Functional Incontinence

This is where your child is physically unable to reach the toilet. It may be due to problems with movement or it could be because your child uses a wheelchair. In the latter case, it may be that your child has both faecal and urinary incontinence. If your child is able to get to the toilet on their own but this takes time, make sure access to the toilet free is of obstacles and ensure they have clothing that is simple to remove.

Placing a potty or commode may help them empty their bladder more easily at night. For children who cannot get out of bed then the use of a hand held urinal may help – (urinals are available for both boys and girls either through your local healthcare service, by mail order or from your local pharmacy).

However the most important thing is to use protective underwear and bedding that keeps them dry and comfortable. This limits the risk of irritations and skin infections which are often suffered by people who are seated or lying down for long periods.

Medical Causes

Bladder weakness in children could also be a side effect of a medical condition or disability. In cases of cerebral palsy, spina bifida, brain injury or nerve damage, the ability to receive the correct signals from the brain to empty the bladder may be physically impaired. Occasionally a repeated urinary infection or even a minor deformity in the urinary tract could also be the cause.

If you’re a carer for a child with a serious injury or disability, you’ll find more information when you go to our Looking After Loved Ones section.


Anxiety may occur as a result from the wetting (being anxious about being able to get to the toilet on time or having a wetting accident in public is not uncommon) but is not regarded as a cause.

Toilet avoidance

Some children put off going to the toilet, either because they don’t like using the school facilities or because they don’t want to miss out on something and ignore their urge. This can lead to an overfilling of the bladder and accidental urination. It can also cause infections so try and encourage your child to ‘listen’ to their bladder and tackle any concerns they have about using the toilet away from home.

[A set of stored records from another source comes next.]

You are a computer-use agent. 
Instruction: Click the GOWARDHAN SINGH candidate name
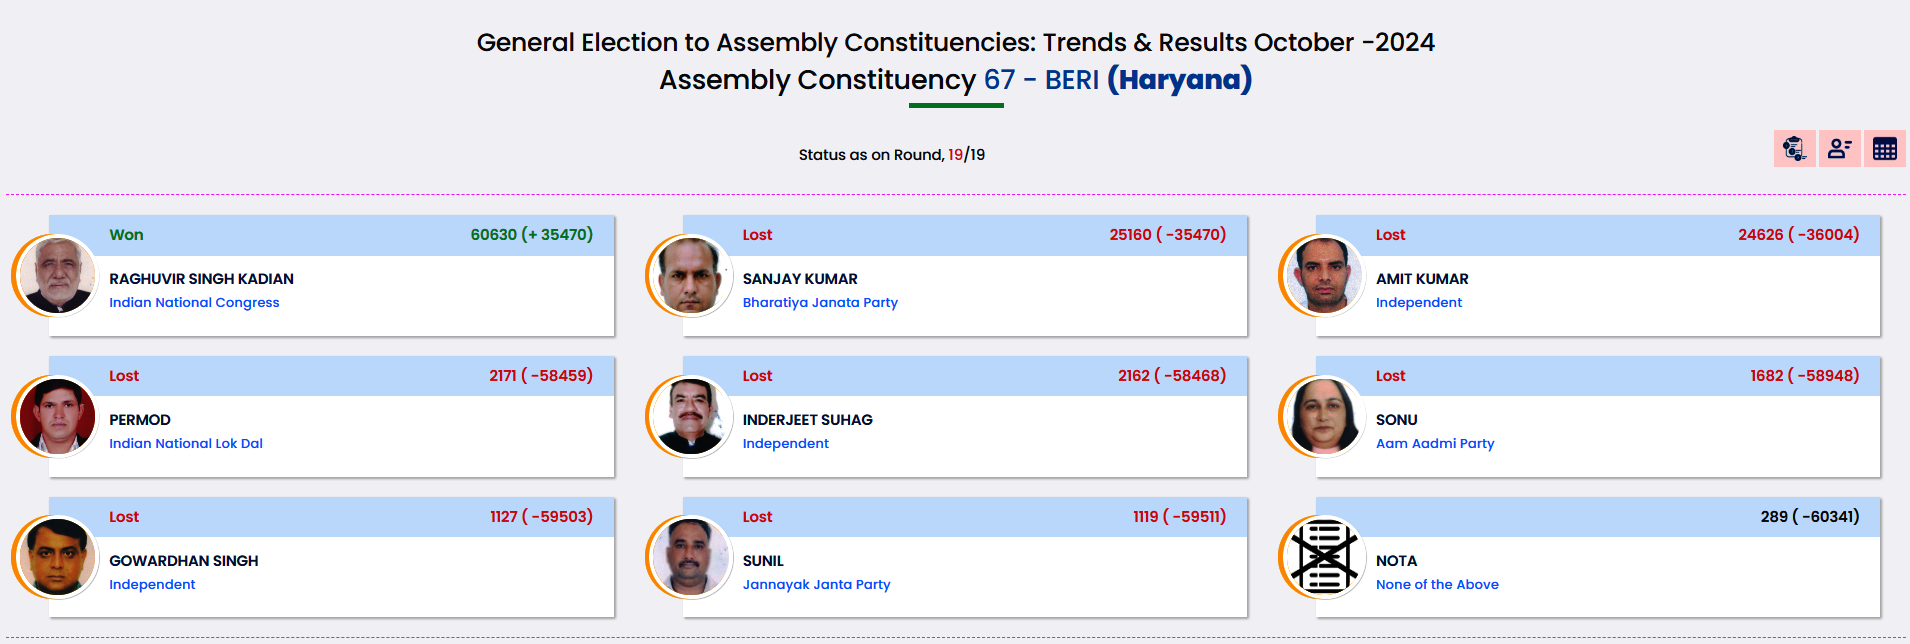tap(184, 561)
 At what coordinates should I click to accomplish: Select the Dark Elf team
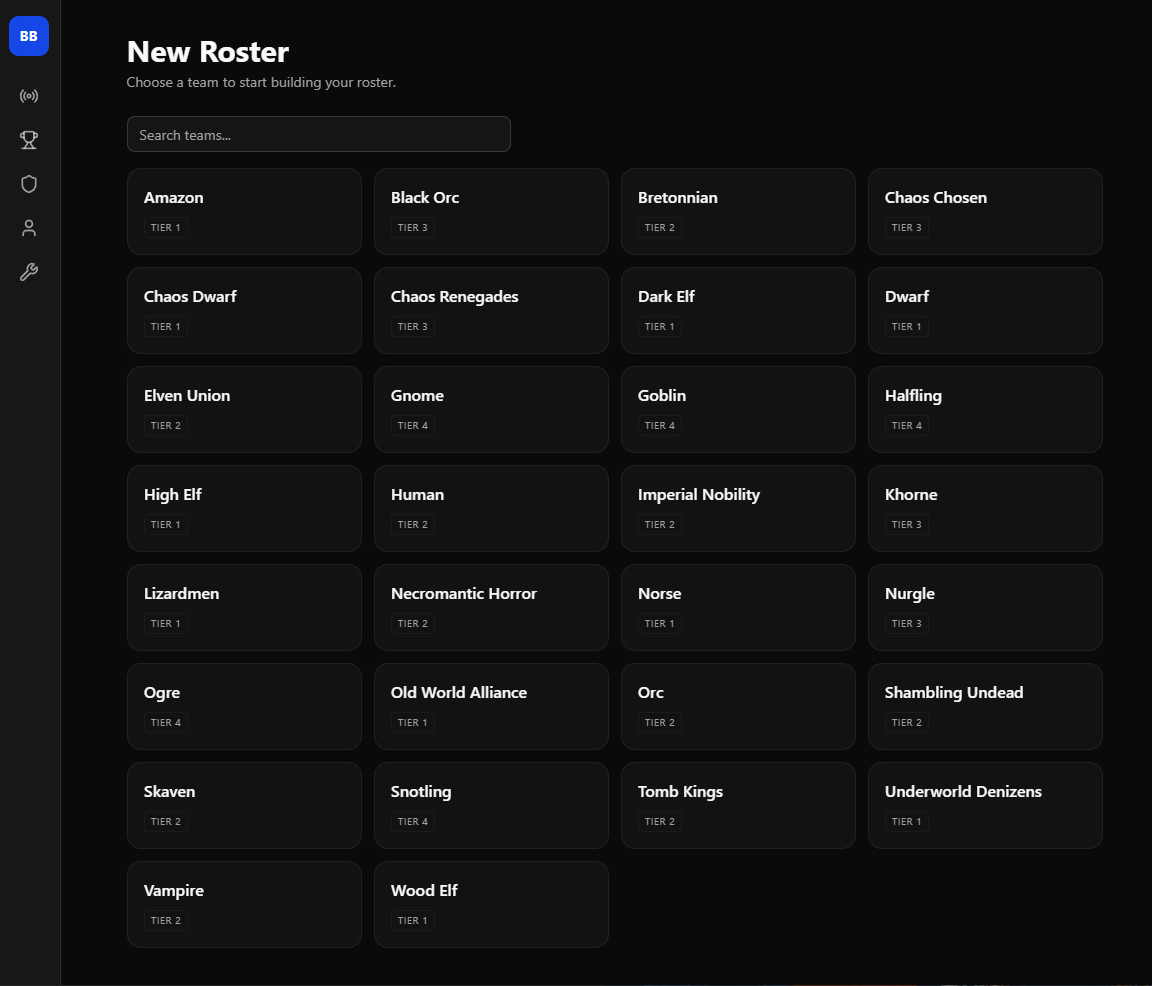[738, 310]
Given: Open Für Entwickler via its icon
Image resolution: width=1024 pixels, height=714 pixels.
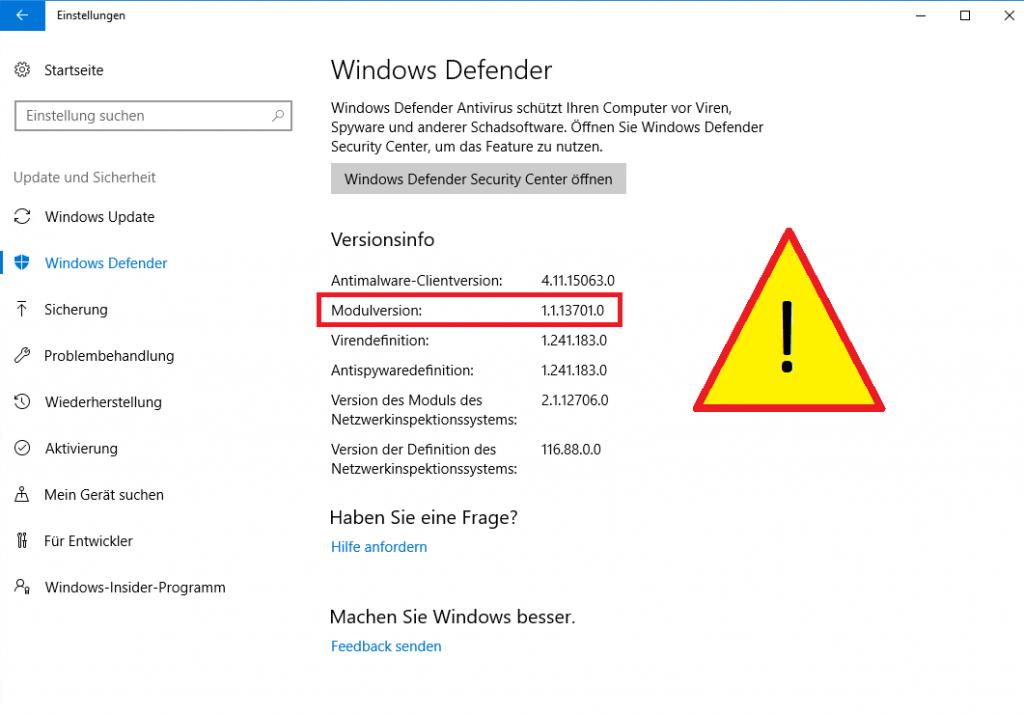Looking at the screenshot, I should pyautogui.click(x=22, y=540).
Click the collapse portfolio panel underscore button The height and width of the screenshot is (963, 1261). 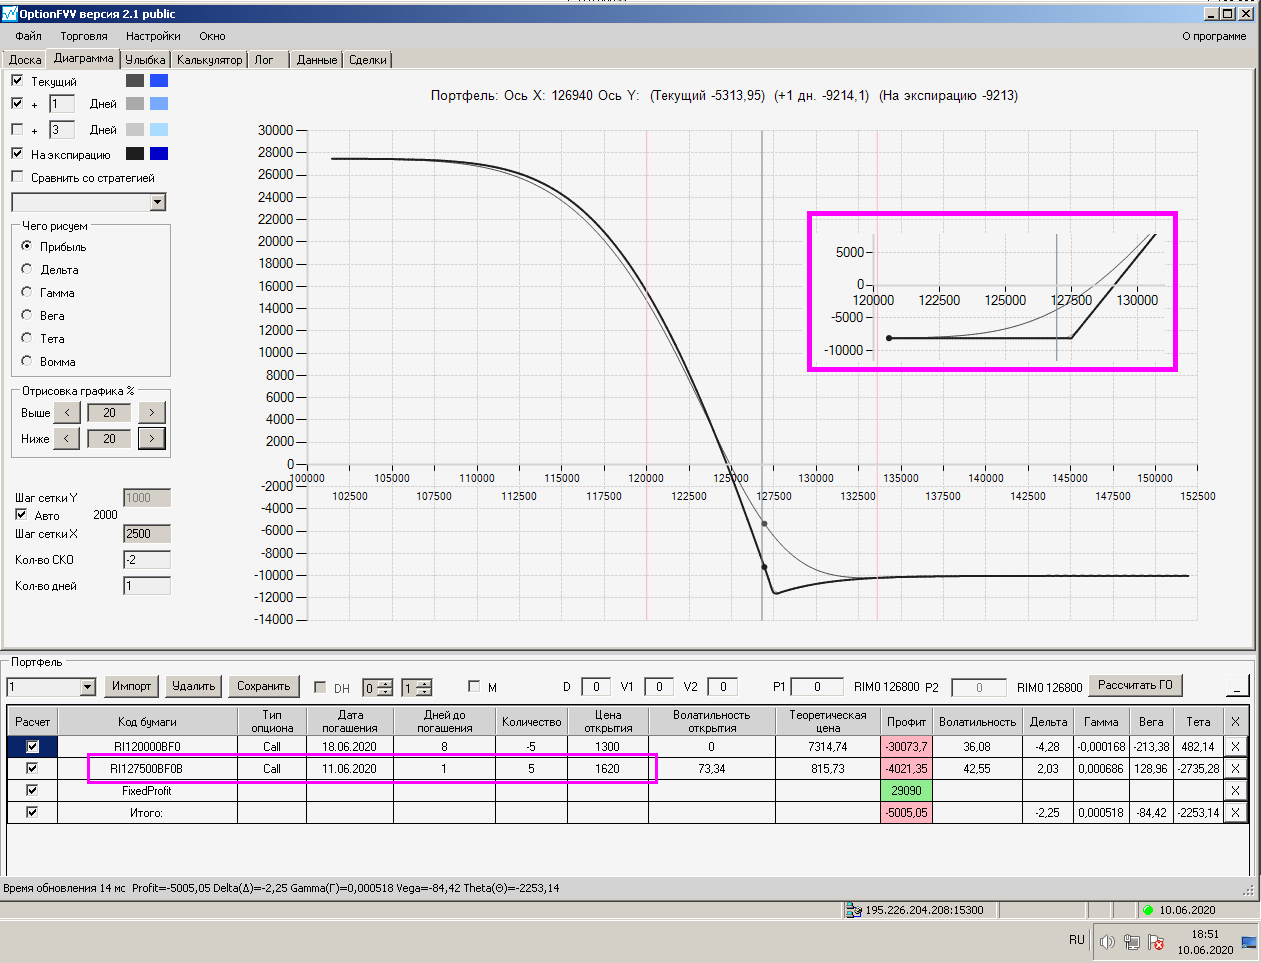[x=1237, y=686]
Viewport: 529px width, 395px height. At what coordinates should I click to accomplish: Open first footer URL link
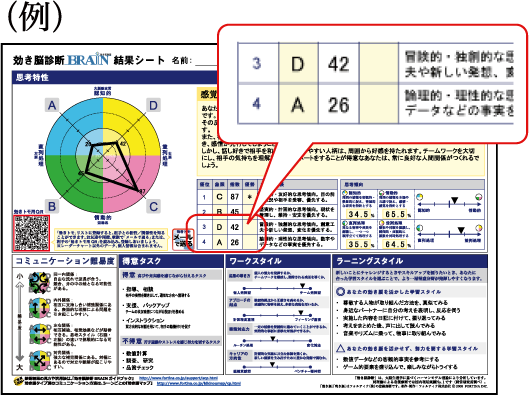coord(178,378)
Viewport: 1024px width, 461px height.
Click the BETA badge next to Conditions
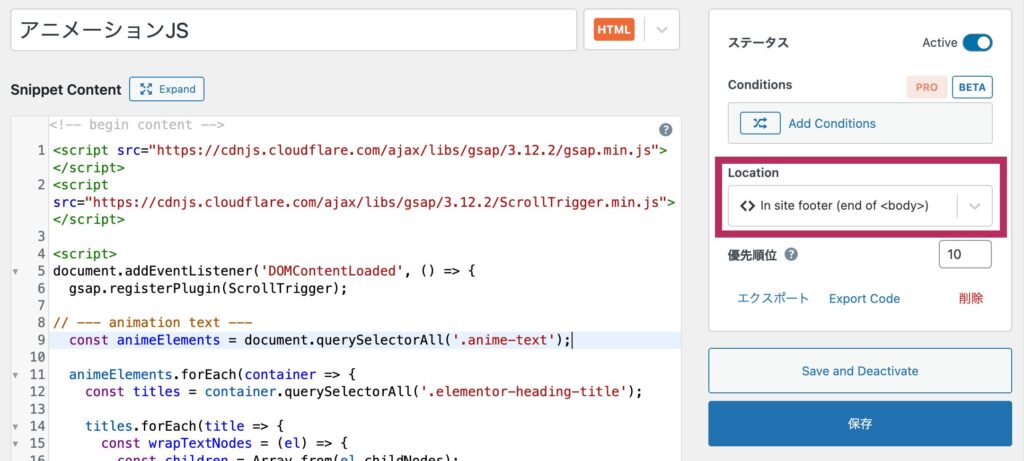coord(972,87)
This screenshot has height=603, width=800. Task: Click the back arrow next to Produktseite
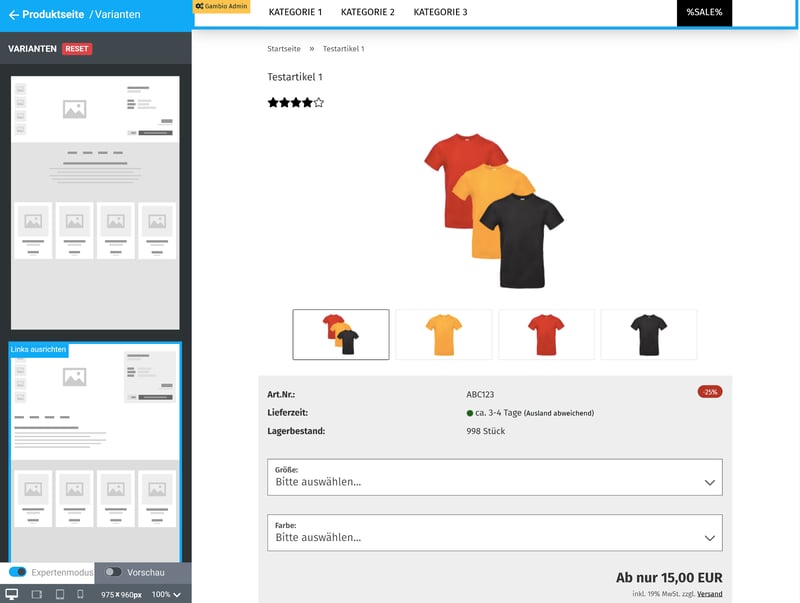click(x=14, y=15)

You will realise by now that there can be several causes of bladder weakness in children. Certainly, everyone’s experience is different. So if you’re unsure, we advise you to contact a healthcare professional for a personal assessment, which normally starts with finding out when your child experiences urine loss and under what conditions. It might be an idea to keep a diary recording your child’s urination pattern for a week so you can monitor what happens. You’ll then have a record to discuss with your Doctor or continence advisor should you wish to.